▸ Excerpted data
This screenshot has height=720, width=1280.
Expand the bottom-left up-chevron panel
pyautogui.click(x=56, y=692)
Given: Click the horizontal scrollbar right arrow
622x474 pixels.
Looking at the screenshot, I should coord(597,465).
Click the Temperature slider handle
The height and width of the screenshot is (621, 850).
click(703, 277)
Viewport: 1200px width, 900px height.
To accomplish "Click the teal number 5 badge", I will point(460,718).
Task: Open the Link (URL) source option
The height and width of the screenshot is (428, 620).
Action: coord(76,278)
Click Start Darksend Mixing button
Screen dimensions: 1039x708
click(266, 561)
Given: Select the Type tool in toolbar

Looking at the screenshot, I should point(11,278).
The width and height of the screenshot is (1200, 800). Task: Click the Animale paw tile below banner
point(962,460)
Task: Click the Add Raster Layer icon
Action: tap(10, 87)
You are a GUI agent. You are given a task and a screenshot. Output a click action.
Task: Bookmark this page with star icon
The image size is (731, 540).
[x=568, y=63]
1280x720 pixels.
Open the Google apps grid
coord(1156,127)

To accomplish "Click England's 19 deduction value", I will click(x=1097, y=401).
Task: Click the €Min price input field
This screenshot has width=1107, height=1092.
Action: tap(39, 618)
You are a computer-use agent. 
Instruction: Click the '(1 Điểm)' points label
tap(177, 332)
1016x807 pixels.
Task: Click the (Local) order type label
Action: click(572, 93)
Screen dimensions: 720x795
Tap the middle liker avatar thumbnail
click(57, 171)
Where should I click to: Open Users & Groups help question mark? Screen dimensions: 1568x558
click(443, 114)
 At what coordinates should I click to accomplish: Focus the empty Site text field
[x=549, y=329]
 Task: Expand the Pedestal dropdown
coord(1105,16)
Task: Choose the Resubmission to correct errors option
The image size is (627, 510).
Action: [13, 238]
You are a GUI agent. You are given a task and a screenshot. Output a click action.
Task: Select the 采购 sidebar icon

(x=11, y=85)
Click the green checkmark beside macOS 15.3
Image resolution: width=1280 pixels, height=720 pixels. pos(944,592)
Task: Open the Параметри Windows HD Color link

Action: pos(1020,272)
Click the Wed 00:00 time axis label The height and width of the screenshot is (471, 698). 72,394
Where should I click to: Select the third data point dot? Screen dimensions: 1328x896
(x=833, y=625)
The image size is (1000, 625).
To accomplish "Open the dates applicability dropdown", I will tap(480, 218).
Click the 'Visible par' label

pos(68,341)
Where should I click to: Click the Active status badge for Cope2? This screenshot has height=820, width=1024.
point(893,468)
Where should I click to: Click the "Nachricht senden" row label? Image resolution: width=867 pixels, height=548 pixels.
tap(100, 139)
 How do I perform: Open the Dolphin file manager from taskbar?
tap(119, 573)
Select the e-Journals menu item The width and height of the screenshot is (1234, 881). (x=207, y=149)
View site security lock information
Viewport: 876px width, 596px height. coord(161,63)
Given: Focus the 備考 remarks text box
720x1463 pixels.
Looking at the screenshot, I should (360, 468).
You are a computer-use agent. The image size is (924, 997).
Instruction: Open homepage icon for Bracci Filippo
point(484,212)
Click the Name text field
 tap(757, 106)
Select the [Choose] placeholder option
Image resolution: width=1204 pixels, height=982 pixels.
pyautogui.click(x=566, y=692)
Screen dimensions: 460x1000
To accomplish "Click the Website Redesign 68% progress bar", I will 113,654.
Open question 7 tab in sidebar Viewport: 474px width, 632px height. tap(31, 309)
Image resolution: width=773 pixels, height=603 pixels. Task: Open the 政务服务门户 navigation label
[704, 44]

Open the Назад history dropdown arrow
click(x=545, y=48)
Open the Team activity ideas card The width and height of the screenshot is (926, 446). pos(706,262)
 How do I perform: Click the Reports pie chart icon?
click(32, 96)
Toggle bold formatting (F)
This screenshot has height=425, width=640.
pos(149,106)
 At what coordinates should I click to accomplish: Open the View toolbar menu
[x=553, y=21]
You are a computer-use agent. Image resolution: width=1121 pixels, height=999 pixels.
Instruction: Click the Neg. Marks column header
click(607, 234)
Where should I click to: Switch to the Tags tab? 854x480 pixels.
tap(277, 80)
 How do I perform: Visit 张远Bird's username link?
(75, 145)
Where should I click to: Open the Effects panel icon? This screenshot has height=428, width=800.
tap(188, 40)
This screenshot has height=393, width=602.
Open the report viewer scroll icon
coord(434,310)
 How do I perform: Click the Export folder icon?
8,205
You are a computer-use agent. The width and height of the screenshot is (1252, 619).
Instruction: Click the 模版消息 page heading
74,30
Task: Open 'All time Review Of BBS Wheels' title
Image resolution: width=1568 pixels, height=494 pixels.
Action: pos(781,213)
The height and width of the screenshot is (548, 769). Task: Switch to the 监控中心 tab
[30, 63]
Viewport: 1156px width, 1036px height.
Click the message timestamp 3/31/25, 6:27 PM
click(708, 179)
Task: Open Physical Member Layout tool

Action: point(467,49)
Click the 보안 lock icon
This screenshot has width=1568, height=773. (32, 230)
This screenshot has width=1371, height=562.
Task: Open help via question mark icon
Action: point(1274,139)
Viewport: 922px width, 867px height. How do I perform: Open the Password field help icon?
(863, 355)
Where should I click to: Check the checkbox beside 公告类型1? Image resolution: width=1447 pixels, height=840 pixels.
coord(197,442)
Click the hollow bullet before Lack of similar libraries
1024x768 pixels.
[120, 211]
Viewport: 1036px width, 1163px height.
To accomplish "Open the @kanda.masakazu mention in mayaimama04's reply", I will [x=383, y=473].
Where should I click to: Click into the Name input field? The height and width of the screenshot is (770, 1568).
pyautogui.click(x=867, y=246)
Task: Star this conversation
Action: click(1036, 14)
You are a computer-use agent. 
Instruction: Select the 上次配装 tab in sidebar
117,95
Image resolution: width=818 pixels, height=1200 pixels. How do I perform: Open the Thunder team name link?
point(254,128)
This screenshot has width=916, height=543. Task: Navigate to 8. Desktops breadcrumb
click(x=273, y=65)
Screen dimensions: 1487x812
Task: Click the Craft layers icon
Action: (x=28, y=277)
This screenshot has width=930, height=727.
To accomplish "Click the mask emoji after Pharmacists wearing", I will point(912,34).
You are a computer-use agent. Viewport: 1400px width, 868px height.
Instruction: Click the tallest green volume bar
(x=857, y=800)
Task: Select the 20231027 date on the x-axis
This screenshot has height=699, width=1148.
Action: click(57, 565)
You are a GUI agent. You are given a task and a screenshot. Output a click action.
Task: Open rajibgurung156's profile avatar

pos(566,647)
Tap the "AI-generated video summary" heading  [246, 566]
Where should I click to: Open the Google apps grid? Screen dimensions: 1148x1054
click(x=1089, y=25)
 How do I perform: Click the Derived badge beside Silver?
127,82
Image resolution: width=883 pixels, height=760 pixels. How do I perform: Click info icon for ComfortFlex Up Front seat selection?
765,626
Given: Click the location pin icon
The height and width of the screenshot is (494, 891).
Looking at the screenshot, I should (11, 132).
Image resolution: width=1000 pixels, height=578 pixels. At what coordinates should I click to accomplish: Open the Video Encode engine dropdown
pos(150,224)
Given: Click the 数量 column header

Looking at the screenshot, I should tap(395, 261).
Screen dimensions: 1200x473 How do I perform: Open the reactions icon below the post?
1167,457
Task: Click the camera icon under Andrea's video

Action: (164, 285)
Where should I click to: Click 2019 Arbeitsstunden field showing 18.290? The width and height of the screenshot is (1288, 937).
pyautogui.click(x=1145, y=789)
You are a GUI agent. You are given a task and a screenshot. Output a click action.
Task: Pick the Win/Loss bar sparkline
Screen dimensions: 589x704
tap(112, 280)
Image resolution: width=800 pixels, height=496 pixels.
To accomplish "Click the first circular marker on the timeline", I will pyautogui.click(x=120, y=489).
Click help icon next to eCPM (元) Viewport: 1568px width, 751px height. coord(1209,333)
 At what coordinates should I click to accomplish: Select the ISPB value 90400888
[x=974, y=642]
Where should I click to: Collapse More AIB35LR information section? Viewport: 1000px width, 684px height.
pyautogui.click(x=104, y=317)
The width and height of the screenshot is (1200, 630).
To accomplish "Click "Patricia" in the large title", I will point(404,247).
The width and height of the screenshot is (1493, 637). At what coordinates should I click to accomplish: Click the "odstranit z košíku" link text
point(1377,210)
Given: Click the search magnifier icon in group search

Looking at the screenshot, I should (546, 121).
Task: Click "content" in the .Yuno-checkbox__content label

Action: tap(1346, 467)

▸ Task objective
Locate the string "axis" in the listing above and copy every line where it occurs.

▸ Result
Click the Wed 00:00 time axis label The height and width of the screenshot is (471, 698). 72,394
Task: Select the 20231027 date on the x-axis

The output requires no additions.